La clave no es contentar a la troika sino a los bonistas. La troika es insaciable. Ahora dirán que la rebaja de los sueldos de los funcionarios no es permanente y que la reducción de las prestaciones por desempleo es ridícula que ellos en Portugal la bajaron a 12 meses, la mitad que en España. Hoy la prima de riesgo ha bajado pero como en Portugal y en Irlanda antes de ser intervenidos apenas había transacciones en el mercado secundario de deuda pública. La primera reacción será en la subasta de bonos la semana que viene y si en las próximas semanas el tesoro puede financiarse sólo en los mercados o si se ve obligado a solicitar un programa completo como en Irlanda y Portugal.
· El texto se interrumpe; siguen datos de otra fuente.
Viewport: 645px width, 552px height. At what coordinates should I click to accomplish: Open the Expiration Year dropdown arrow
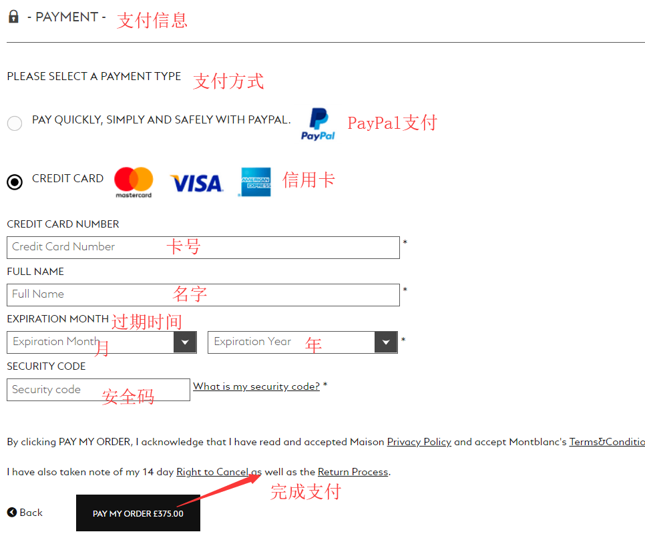[386, 342]
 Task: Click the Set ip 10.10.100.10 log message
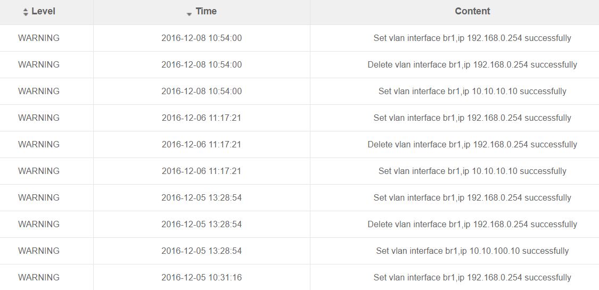[x=472, y=251]
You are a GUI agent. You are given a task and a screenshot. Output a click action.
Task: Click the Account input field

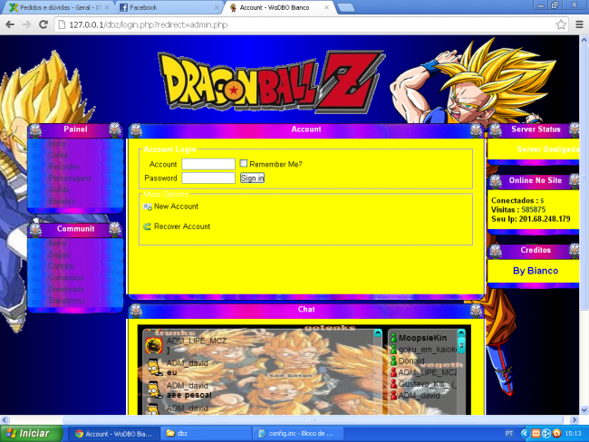(x=208, y=164)
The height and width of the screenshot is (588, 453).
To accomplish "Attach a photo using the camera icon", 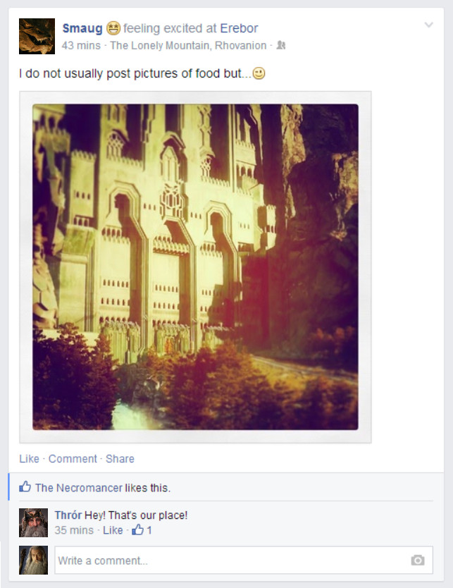I will tap(417, 561).
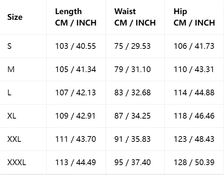Select the 118 / 46.46 hip cell
Viewport: 224px width, 175px height.
tap(194, 116)
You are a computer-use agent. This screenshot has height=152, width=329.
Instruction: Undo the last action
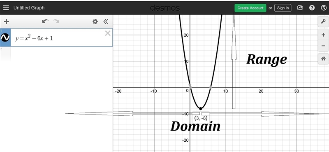45,21
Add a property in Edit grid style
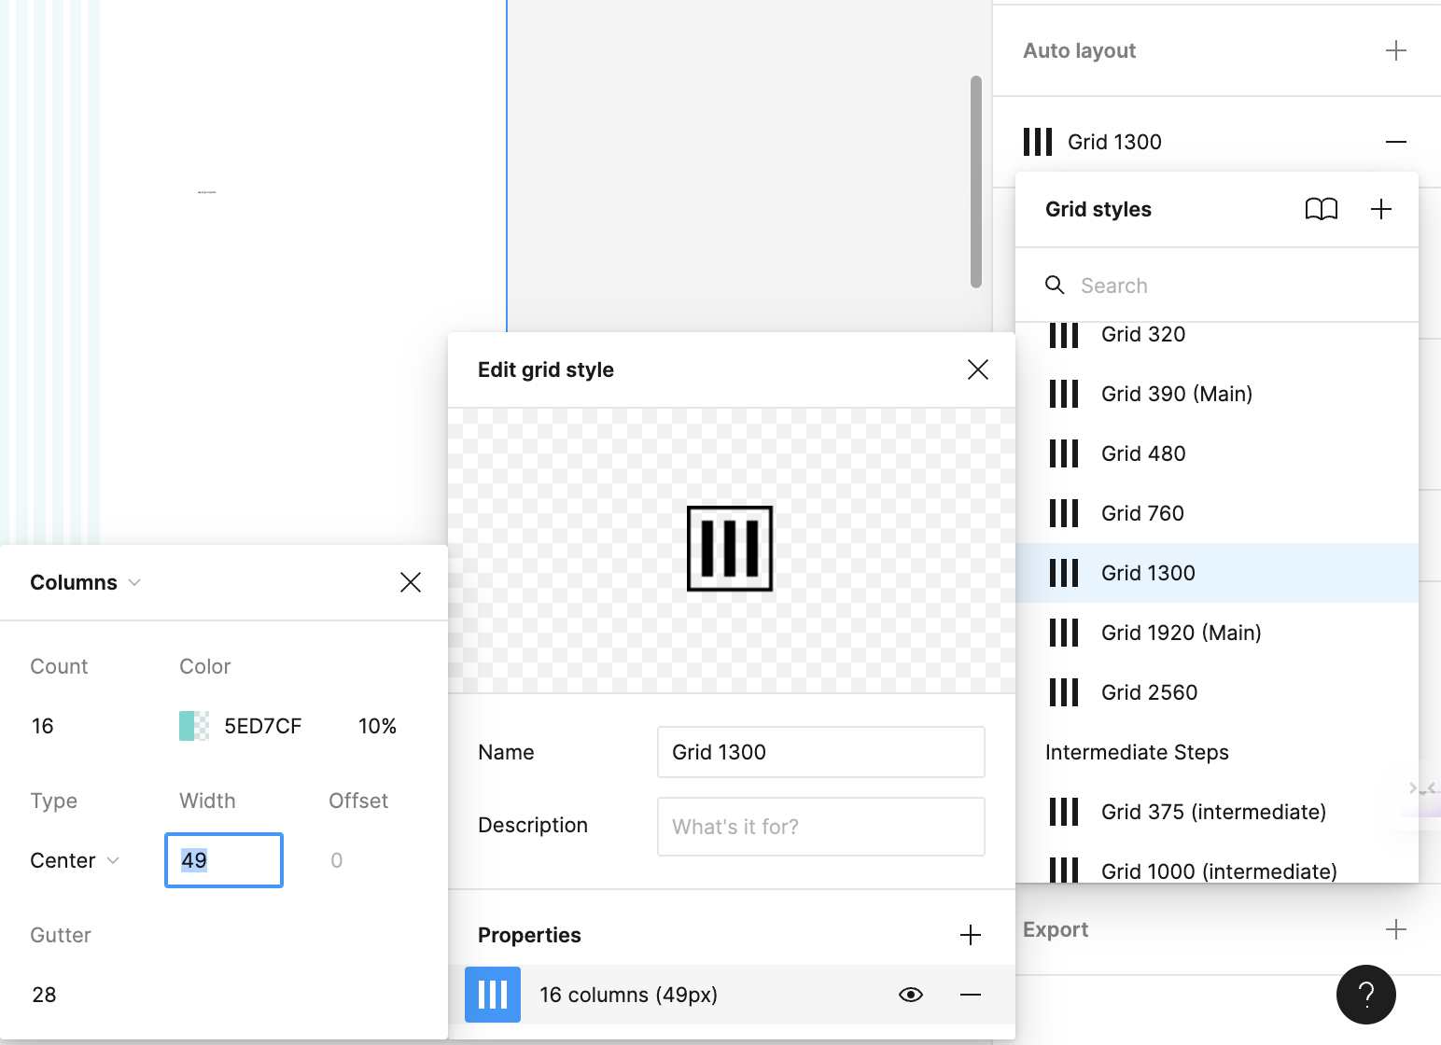1441x1045 pixels. (x=971, y=934)
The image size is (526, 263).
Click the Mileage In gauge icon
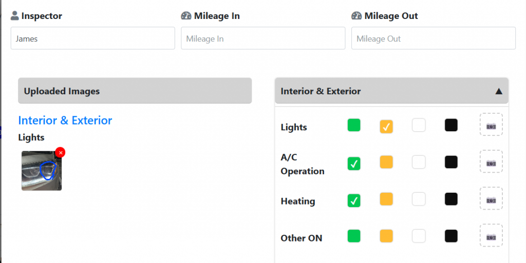click(186, 16)
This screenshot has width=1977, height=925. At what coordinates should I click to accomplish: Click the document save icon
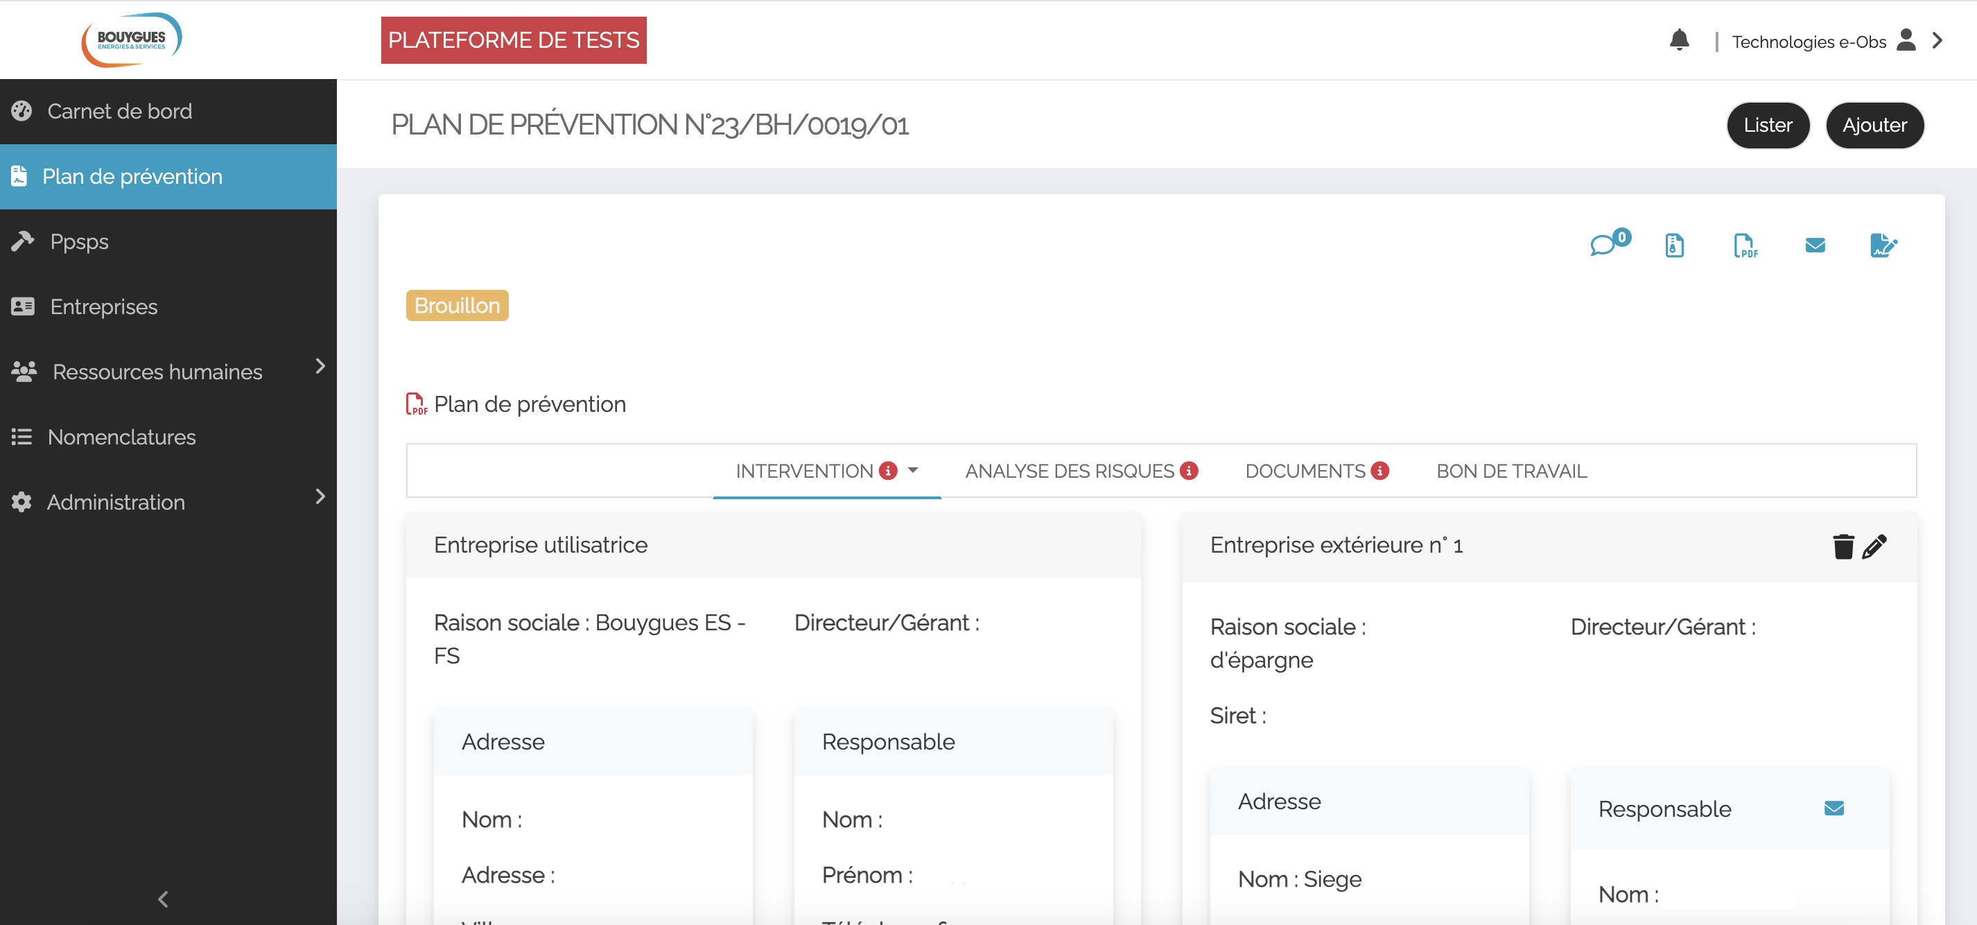[1674, 245]
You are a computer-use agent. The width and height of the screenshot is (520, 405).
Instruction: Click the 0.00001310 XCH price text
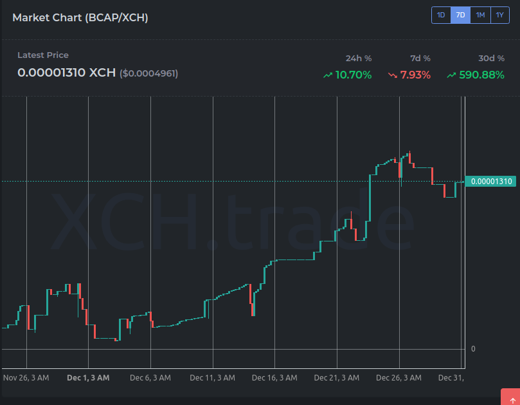tap(67, 73)
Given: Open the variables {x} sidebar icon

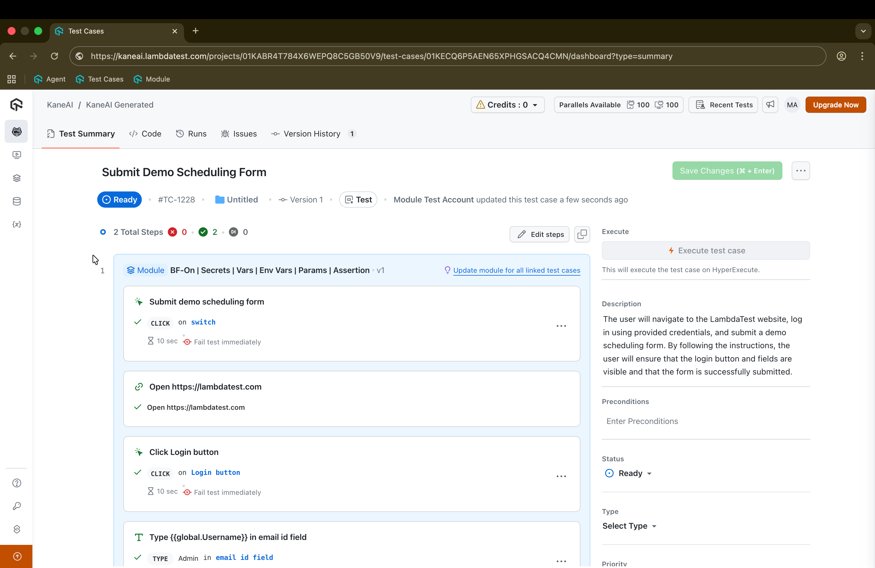Looking at the screenshot, I should click(17, 224).
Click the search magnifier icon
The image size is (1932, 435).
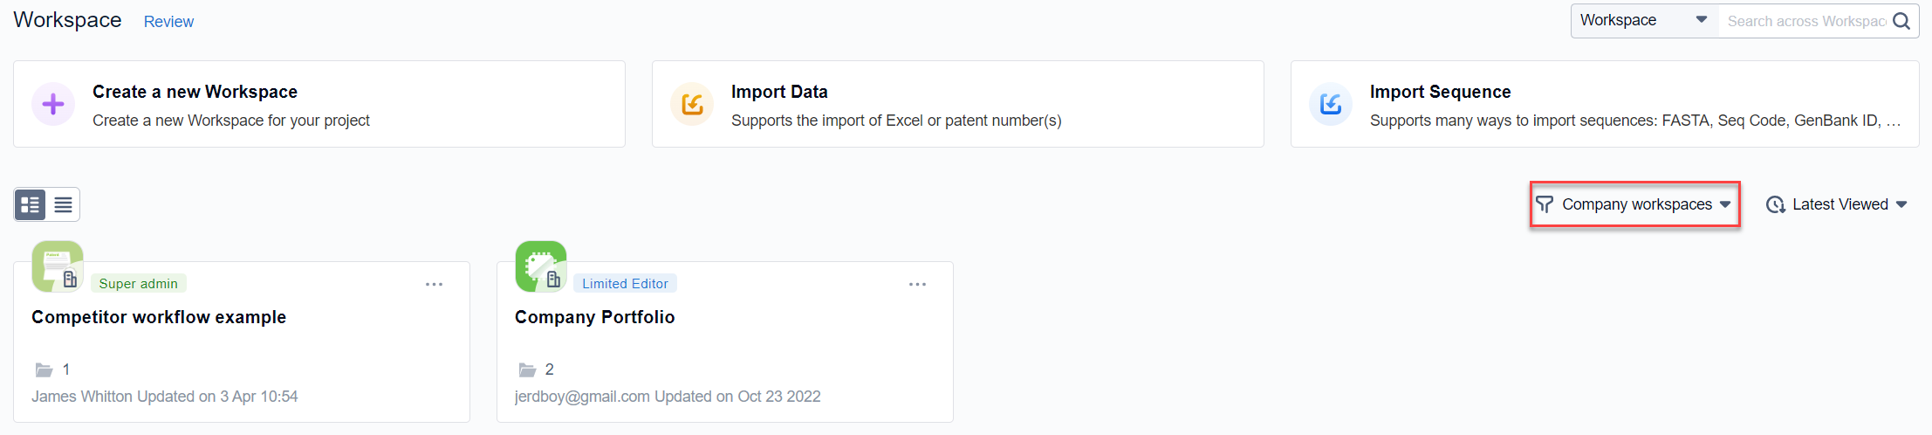[1901, 21]
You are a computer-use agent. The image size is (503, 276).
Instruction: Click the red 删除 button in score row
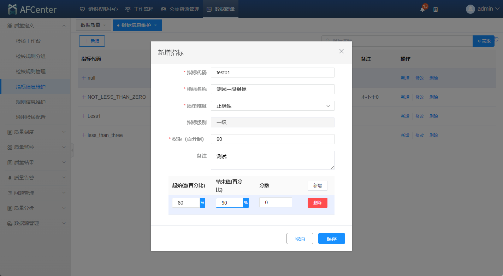(317, 203)
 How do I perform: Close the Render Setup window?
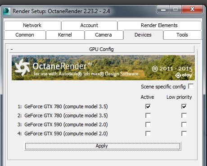192,9
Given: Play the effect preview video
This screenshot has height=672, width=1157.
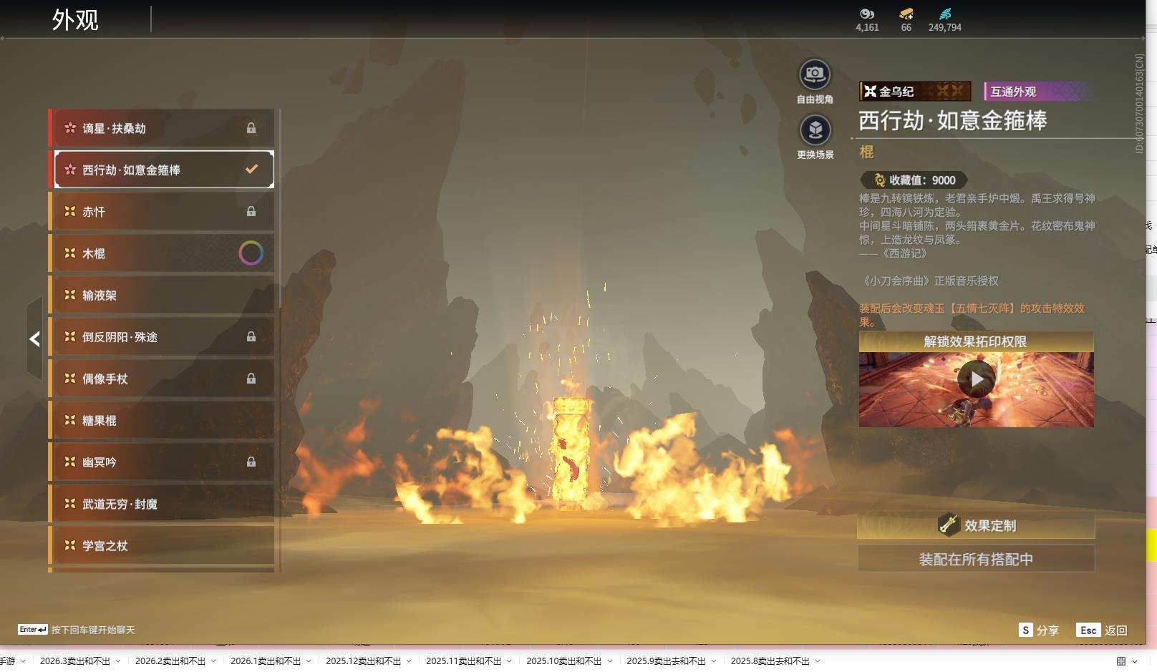Looking at the screenshot, I should pos(976,379).

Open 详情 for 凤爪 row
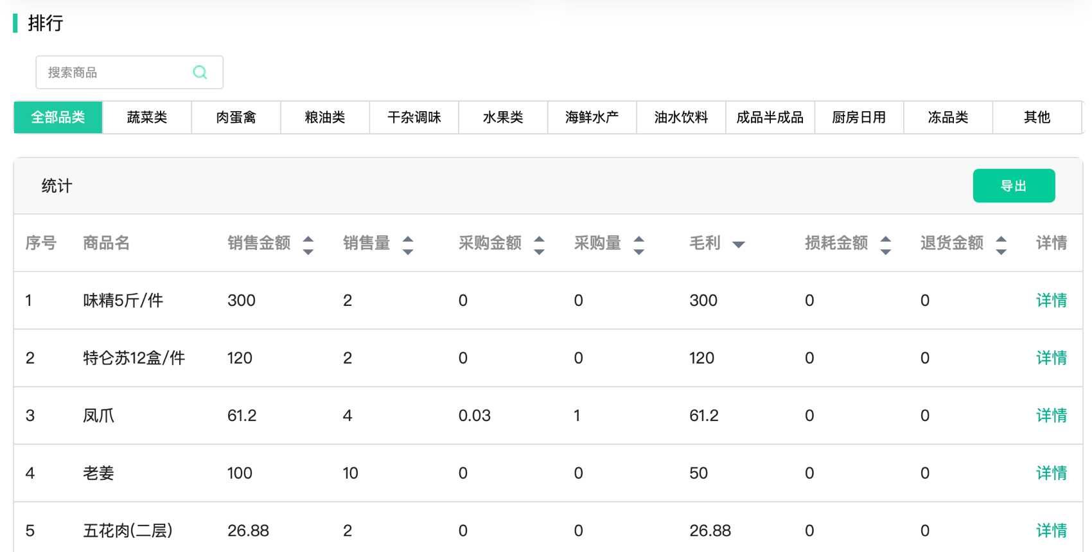coord(1051,416)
El pasado domingo Schauble decía en El País que ese escenario era improbable y que era irresponsable plantearlo, lo mismo que decía semanas antes de intervenir Portugal e Irlanda. La Comisión nos relaja los objetivos de déficit pero anunciando un cuadro macro irreal y por lo tanto unos objetivos de déficit inalcanzables, como en Irlanda y Portugal.
¿Qué pasó en Irlanda y Portugal después de la intervención? Que las agencias les pusieron en bono basura, la rentabilidad de sus bonos a dos años subió al 20% y sus bolsas cayeron un 20% adicional. En breve sabremos si seguimos la senda de Irlanda y Portugal. La clave es si los planes mejoran el acceso de nuestro tesoro y de nuestros bancos a los mercados y baja la prima de riesgo. En el memorándum, España cede su soberanía en supervisión y regulación financiera a cambio de 30.000 mill. que el EFSF aún no tiene y tiene que pedir prestado en los mercados. Además, no desembolsará ni un euro en el Frob hasta que le vaya presentando planes de viabilidad entidad por entidad.
En un mundo de máxima incertidumbre los inversores se mueven por señales. La señal del memorándum es que nuestros socios no se fían de nosotros y la pregunta que surge es ¿por qué se van a fiar los inversores internacionales? Fue duro observar y comentar los errores que se cometían en Irlanda y en Portugal, por la troika y por sus gobiernos, pero es muchísimo más duro cuando se comenten en tu país. Nunca en mi vida he deseado más equivocarme pero tengo unas pésimas vibraciones. Y a todo esto, ¿alguien sabe si los europeos tenemos un banco central?